The Massachusetts General Laws also permit directors to consider the interests of employees, creditors, suppliers, customers, the community and other long-term economic and societal effects in determining the best interests of a corporation and its stockholders.

As permitted by the Massachusetts General Laws, the Company’s Articles of Organization limit the personal liability of its directors to the Company or its stockholders for monetary damages for breach of fiduciary duty. The limitation applies only with respect to breaches of fiduciary duty constituting violations of the director’s duty to act with such care as an ordinarily prudent person in a like position would use under similar circumstances. As a result, the Company’s directors would ordinarily not be liable to stockholders for monetary damages even if they are guilty of negligence or gross negligence in exercising their business judgment, including the exercise of judgment with respect to a takeover or other acquisition proposal involving the Company. The limitation does not affect the ability of the Company or its stockholders to seek equitable remedies, such as an injunction or rescission, against a director for breach of his fiduciary duty and would not limit the liability of directors under Federal securities law.

Rights Plan

The Board of Directors of the Company has adopted a shareholder rights plan. Each right entitles shareholders to buy one share of the Company’s Common Stock at an exercise price of $90, subject to adjustment. The rights become exercisable 10 days after a person or group acquires 15% or more of the Company’s outstanding Common Stock or 10 business days after a person or group announces a tender offer, the consummation of which would result in ownership by a person or group of 15% or more of the Company’s outstanding Common Stock. In the event the rights become exercisable, a holder will be entitled to buy from the Company the number of additional shares of the Company’s Common Stock having a market value of twice the exercise price of each right. If the Company is involved in a merger or other business combination in which it is not the survivor or, under certain circumstances, sells more than 50% of its assets or earning power, the rights will entitle a holder to buy the number of shares of Common Stock of the acquiring company having a market value of twice the exercise price of each right. The rights will expire at the close of business on April 27, 2008. The Company may redeem the rights in whole but not in part, at a price of $.01 per right, until they become exercisable, and may exchange the rights for Common Stock in certain circumstances. In the event of a stock split, appropriate adjustments would be made in the rights, in accordance with the terms of the shareholder rights plan, in order to give effect to the split.

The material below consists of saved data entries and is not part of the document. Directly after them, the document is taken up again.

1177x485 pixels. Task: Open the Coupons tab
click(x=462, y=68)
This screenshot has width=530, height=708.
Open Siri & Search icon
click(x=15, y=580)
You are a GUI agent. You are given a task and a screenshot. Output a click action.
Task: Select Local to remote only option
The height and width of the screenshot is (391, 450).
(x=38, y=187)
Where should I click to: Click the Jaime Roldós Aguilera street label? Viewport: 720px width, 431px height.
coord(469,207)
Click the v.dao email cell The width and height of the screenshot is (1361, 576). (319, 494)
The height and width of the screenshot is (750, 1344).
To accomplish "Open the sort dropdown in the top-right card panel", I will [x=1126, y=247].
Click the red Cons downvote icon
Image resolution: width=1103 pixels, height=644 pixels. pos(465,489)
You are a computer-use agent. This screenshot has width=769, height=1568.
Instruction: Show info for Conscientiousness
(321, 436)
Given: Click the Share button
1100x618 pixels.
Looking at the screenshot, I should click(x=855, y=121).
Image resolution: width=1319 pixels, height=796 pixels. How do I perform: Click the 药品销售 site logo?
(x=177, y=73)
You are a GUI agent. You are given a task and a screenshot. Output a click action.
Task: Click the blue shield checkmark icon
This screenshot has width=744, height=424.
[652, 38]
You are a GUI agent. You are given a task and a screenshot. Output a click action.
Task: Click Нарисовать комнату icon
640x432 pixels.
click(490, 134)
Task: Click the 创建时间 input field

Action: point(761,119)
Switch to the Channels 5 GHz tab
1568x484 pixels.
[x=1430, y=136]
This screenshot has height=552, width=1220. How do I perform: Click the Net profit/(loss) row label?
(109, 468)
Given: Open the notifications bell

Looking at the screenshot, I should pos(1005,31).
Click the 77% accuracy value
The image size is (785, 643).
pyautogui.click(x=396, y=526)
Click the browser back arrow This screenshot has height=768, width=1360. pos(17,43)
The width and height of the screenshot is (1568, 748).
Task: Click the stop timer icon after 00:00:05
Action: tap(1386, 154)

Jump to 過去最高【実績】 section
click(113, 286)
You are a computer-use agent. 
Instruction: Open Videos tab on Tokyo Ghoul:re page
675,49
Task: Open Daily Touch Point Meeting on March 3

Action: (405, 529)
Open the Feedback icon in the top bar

ITEM 3—RATIFICATION OF THE APPOINTMENT OF INDEPENDENT REGISTERED PUBLIC ACCOUNTING FIRM

The Board of Directors recommends that the stockholders ratify the selection of Ernst & Young LLP, (“E&Y”) as independent public accountants to audit the consolidated financial statements of the Company and its subsidiaries for the fiscal year ending March 31, 2007.

Representatives of E&Y are expected to be present at the annual meeting, and will have the opportunity to make a statement if they desire to do so and are expected to be available to respond to appropriate questions.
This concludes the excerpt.